I was always warned as a child about the dangers of foxglove. Mum and dad told me not to touch the flowers, and definitely never to pick the plant, no matter how bonny. Despite the warnings, the temptation was always strong – the colour, shape and size, the sheer number of them out through the summer. Speaking to a friend recently, it was funny to hear her tales of an almost pathological desire to stick her fingers in the flower heads as a kid, despite similar repeated warnings from her parents. I’ve still never picked a foxglove stem, or touched one of the flowers, though I do still think they are one of the bonniest plants growing just now.
I like the English name foxglove in itself, but Gaelic has some great names too.
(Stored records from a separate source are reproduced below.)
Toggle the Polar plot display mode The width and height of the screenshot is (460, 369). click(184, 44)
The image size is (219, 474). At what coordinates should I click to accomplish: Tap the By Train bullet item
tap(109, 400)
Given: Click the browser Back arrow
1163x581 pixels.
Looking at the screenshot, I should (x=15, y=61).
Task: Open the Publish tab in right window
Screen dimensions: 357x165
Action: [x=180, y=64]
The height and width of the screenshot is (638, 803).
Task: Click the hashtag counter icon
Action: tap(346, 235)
In fact, there are a few different names for this plant depending who you ask (and where they’re from), and they’re all interesting.
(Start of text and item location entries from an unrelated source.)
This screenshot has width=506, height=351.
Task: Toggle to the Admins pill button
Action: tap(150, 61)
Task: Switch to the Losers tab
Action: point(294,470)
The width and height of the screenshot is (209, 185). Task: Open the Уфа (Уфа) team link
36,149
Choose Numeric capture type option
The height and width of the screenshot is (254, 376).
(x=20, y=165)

Foxglove, digitalis purpurea
Cìoch nam cailleachean marbha
kee-och nam call-yech-an marv-uh
The dead women’s breast
Lus nam ban sìth
looss nam bahn shee
The fairy’s flower. Fairies were not always benevolent visitors in Gaelic tradition.
Meuran a’ bhàis
mee-uh-run a vaa-ish
The thimble of death. Meuran means thimble here but otherwise usually means a branch.
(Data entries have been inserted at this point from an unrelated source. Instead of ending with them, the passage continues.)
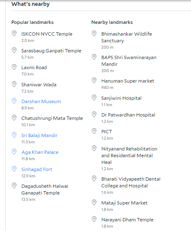Viewport: 191px width, 231px height.
Task: Click the pin icon next to Mataji Super Market
Action: coord(94,202)
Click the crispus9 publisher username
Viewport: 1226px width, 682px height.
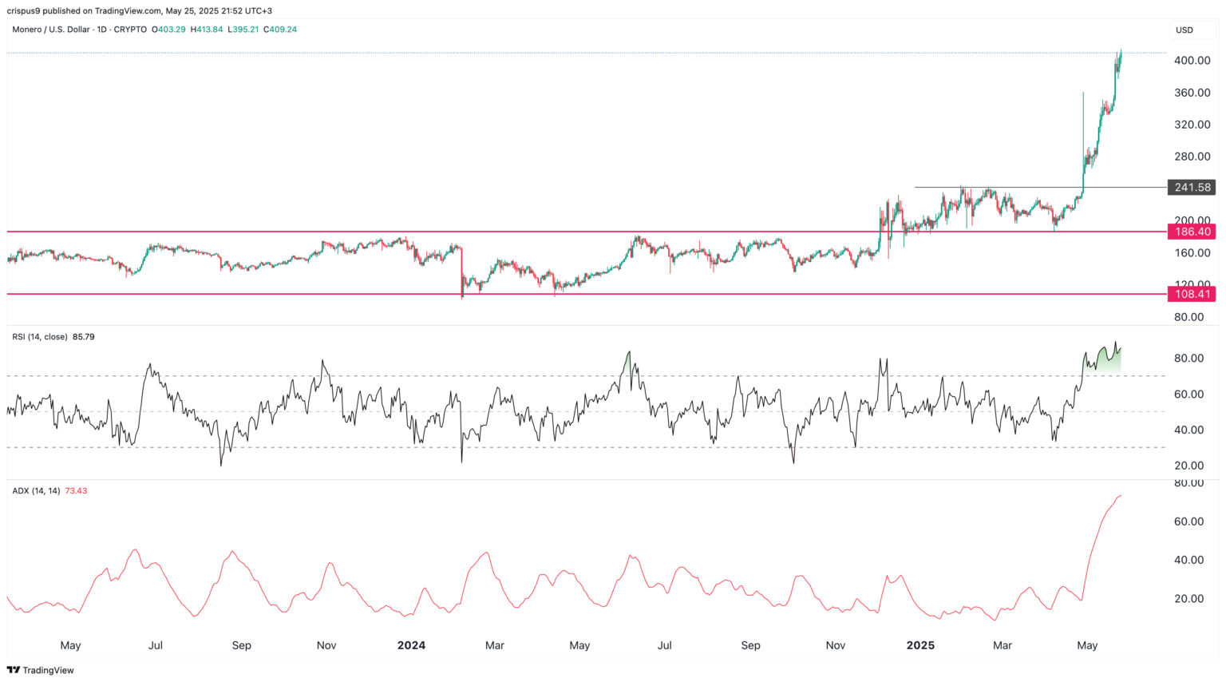(x=26, y=10)
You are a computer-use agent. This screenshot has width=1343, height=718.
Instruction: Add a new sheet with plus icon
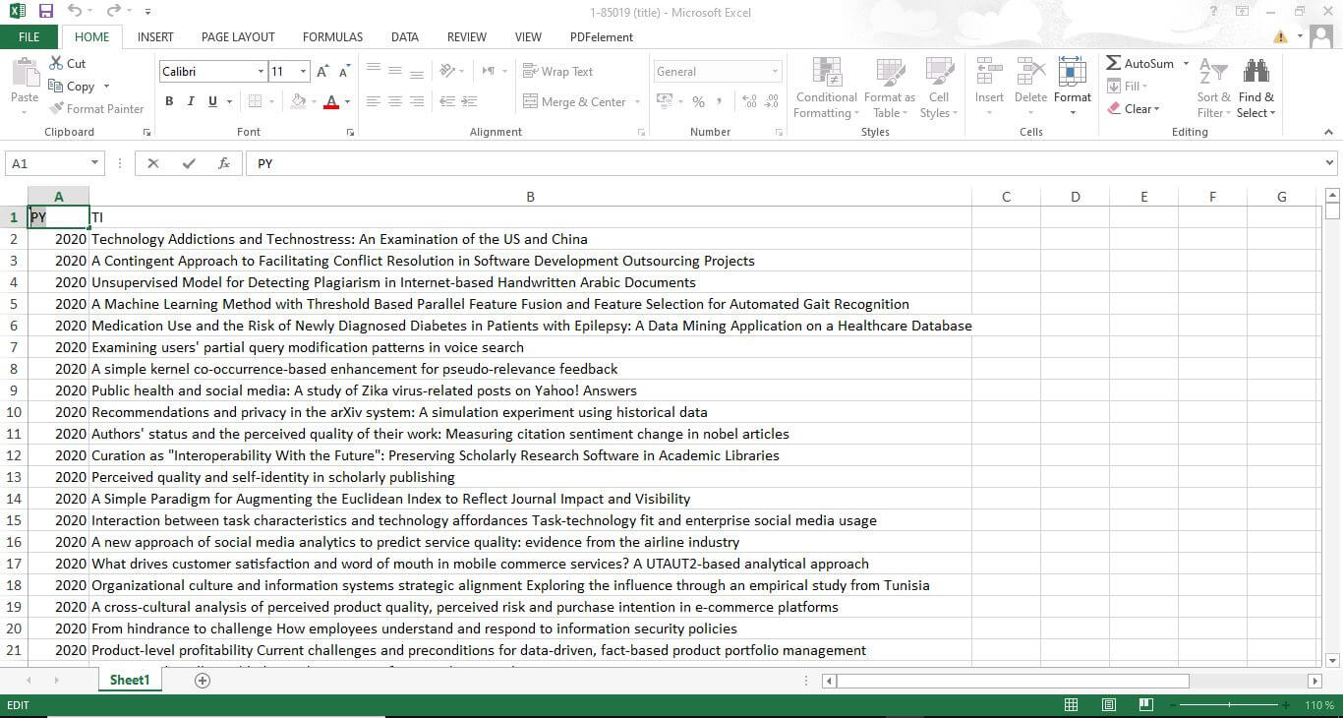point(203,681)
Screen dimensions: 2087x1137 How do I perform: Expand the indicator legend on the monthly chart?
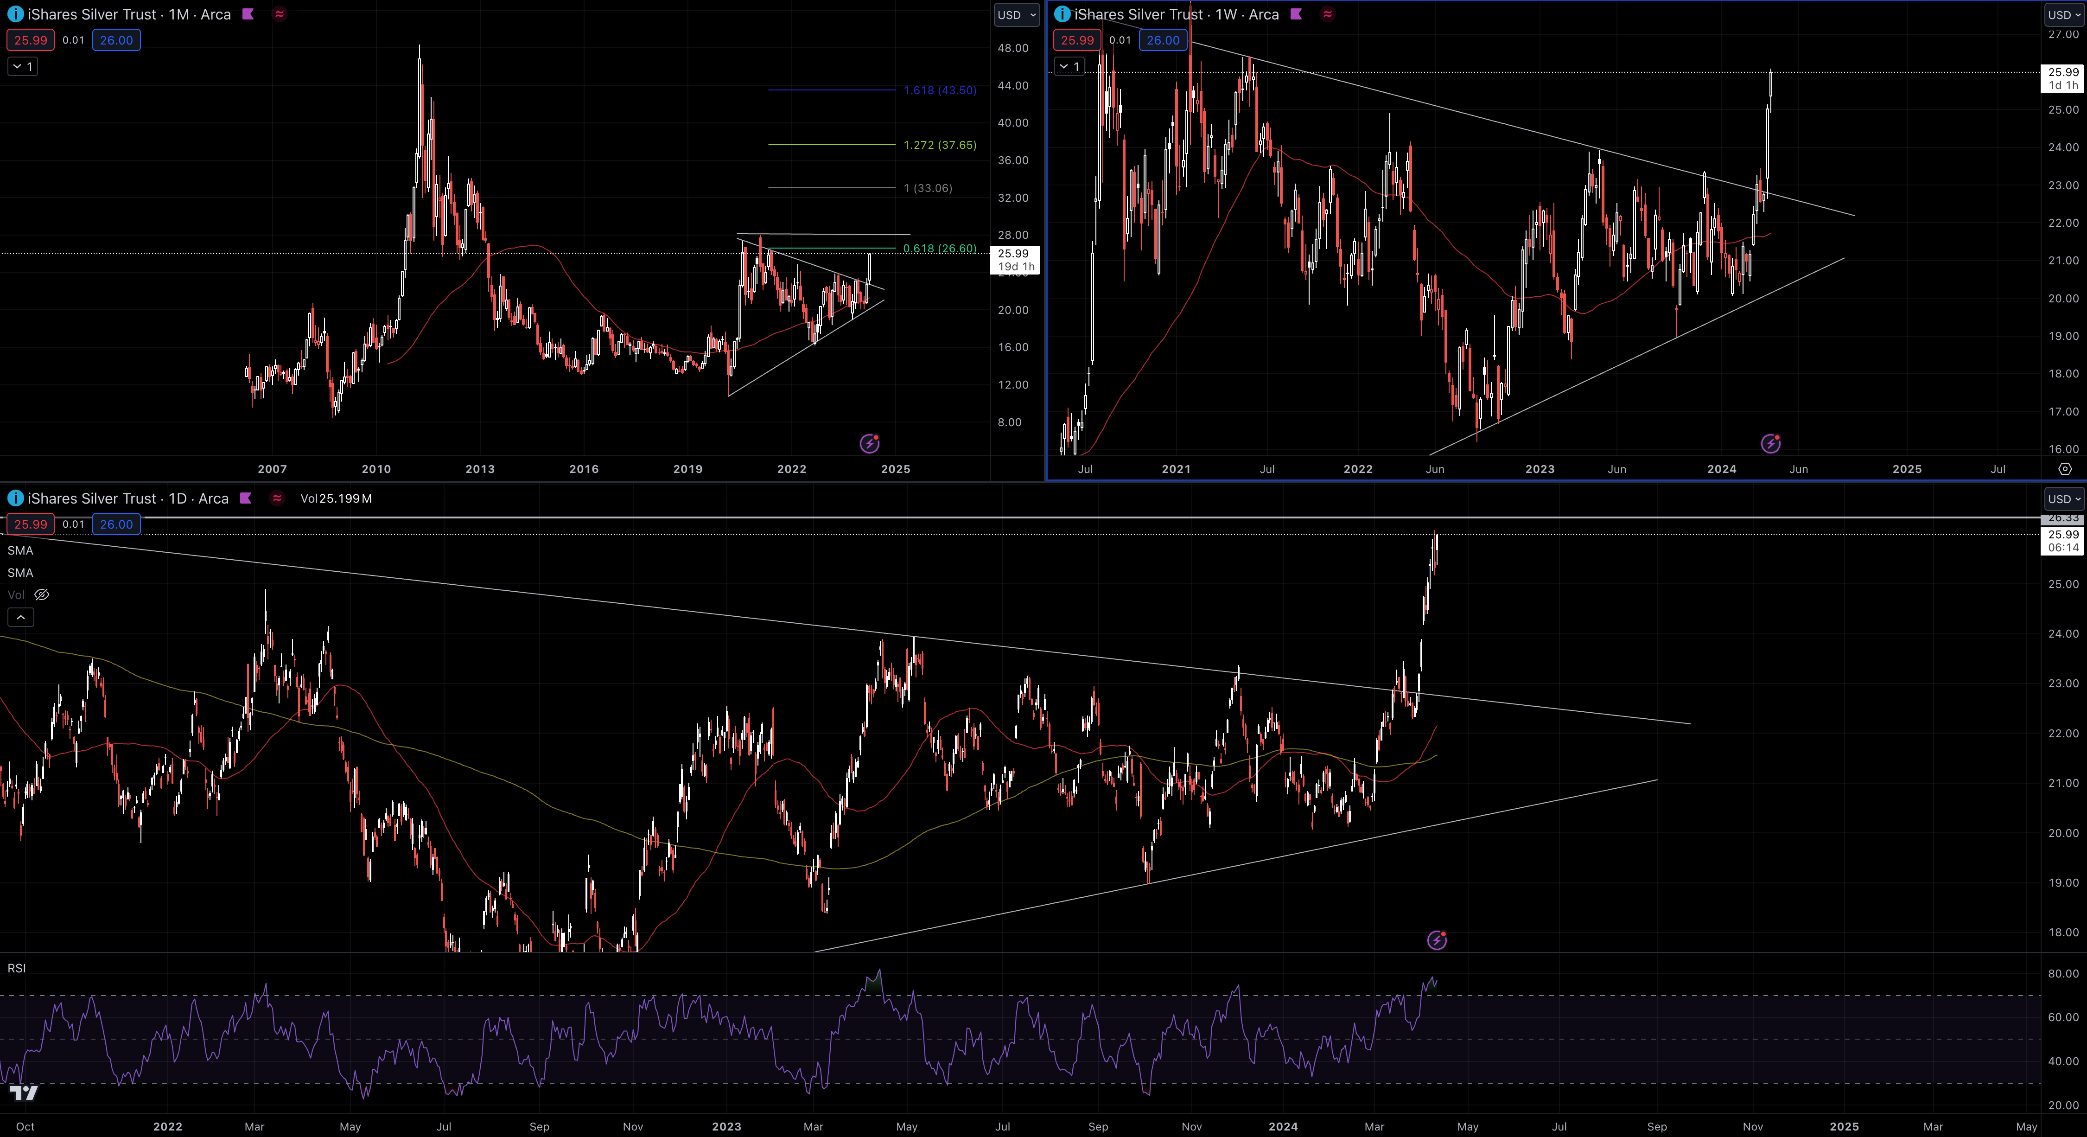23,66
Commonly used words in Gaelic that might you might see elsewhere: cailleach (old woman; uncomplimentary); lus (plant or flower); marbh (dead).
These names say something of the mythology and folklore attached to foxglove; the dangers or potential medicinal use of the plant would have been well known. It’s not for no reason that a plant name would be so connected to death. What better way to warn children of the potential danger than to call it Cìoch nam cailleachean marbha?